(PROVIDED PASSAGE)
════════

Enoch is called the Lesser YHWH, becoming a God bearing the image of

God. He declares that he has been enlarged in stature and holiness

because he has received the Glory of God. In the Syriac-Christian

poem, The Hymn of the Pearl, we read that at the climax the recipient

encounters a robe of light bearing the divine image and woven for him

in heaven. This is the speakers heavenly double. The speaker clothes

himself with the robe and ascends to heaven to meet Christ, the

radiance of the Father, at the gate of greeting. This is the language,

as Golitzin clearly points out, of transformation and divination which

is in common in all the texts of Aphrahat, the Qumran texts, the

rabbinic era-Merkavah literature and the Acta Thomae. (Golitzin, p.

10).

════════

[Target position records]
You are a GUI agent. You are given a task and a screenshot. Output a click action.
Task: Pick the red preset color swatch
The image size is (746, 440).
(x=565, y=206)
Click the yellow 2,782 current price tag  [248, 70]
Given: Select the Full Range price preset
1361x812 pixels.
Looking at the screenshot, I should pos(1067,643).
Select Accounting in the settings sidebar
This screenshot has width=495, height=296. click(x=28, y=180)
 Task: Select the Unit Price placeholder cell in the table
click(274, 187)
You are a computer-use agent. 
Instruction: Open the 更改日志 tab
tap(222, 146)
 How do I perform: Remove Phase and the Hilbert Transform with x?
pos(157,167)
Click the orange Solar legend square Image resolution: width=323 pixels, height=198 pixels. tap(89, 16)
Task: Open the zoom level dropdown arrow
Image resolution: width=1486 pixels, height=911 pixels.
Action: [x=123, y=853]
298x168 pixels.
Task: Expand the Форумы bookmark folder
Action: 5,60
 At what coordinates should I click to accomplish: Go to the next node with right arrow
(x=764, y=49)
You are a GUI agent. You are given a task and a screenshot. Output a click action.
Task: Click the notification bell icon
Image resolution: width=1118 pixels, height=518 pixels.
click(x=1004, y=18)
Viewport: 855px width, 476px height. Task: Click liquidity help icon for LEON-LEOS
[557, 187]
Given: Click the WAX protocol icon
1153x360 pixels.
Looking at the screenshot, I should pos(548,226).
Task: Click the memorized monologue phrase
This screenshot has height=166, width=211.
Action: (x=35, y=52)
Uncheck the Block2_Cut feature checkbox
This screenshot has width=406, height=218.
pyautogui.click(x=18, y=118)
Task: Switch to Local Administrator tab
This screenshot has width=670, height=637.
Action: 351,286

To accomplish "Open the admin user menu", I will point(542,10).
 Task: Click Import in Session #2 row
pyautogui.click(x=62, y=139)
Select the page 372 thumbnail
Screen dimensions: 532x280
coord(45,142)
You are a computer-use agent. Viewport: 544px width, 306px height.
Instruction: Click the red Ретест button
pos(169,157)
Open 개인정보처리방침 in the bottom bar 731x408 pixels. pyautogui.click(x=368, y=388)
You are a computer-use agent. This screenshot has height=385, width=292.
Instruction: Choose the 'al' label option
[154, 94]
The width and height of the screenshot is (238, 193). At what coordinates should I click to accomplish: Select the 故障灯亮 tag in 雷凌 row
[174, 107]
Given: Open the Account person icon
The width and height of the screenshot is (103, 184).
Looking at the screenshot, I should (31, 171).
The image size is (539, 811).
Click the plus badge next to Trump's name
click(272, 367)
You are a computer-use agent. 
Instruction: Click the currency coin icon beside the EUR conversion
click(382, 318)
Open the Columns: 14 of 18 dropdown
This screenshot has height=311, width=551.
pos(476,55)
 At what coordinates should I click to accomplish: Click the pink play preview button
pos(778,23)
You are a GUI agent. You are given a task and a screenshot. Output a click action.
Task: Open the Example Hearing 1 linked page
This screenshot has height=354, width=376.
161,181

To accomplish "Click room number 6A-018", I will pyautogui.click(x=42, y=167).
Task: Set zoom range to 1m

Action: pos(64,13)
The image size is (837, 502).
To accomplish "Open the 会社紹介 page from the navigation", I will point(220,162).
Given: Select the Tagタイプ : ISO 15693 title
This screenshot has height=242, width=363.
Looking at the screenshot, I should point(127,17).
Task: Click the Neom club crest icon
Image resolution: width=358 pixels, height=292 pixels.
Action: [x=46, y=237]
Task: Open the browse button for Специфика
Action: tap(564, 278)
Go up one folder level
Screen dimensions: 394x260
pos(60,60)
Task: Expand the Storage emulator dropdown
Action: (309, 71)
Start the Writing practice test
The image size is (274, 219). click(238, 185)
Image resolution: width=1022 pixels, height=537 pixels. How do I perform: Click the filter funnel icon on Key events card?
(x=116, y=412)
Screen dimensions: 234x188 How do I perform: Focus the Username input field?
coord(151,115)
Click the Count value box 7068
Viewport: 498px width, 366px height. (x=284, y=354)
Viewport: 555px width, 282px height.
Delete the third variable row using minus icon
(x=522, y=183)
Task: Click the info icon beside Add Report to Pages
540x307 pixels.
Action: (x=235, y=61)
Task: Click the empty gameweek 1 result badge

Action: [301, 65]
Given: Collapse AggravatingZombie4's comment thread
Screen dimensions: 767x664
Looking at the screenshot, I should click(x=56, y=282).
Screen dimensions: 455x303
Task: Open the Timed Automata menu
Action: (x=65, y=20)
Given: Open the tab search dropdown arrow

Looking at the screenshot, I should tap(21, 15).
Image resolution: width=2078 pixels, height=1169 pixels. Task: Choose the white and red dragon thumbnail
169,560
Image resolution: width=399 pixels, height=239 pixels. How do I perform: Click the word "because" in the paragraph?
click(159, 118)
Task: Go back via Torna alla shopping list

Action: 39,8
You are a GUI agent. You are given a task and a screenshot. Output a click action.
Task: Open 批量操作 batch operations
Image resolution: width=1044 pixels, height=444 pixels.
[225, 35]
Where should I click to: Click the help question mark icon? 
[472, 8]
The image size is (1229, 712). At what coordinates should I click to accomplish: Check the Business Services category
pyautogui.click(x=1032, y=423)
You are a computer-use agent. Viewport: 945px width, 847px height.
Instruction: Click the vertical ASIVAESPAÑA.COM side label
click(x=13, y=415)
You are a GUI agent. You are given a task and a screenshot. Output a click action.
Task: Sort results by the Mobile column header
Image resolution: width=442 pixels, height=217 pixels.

════════

(CHALLENGE)
Continue the passage on Enoch and the robe of light above, starting right after its closing citation.

(WRITTEN REPLY)
Golitzin’s next point is simply not to be missed! For Aphrahat as well

as Marcarius and the other Syrians, the recovery of the Glory of Adam

means first and foremost, being assimilated to Christ, becoming the

throne of God themselves as Christ is, bearing and having the same

glory as did Moses and the prophets. “Put another way, they all

express, if in a different idiom, what Athanasius of Alexandria summed

up as the Christian hope only a few years before Aphrahat wrote on the

sage: God became man that we may be made God.” (Golitzin, p. 11).

Golitzin has been actively researching and studying the early Syriac

Christians and demonstrating that the idea of human deification is

fundamental in Christianity. In his study of Dionysius the Areopagite,

whose theology stems back into the vision tradition of Apocalyptic

literature deriving from Early Christianity’s original matrix in

Second Temple Judaism, notes that Dionysius, writing of his mentor

Hierotheus, says “the final stage of our ascent is in fact to become

vessels for God’s presence, to suffer divine things.” (Golitzin,

“’Suddenly’, Christ: The Place of Negative Theology in the Mystagogue

of Dionysius Areopagites,” Forthcoming in “Mystics: Presence and

Aporia,” ed., Michael Kessler and Christian Shepherd, Univ. of Chicago

Press, p. 4)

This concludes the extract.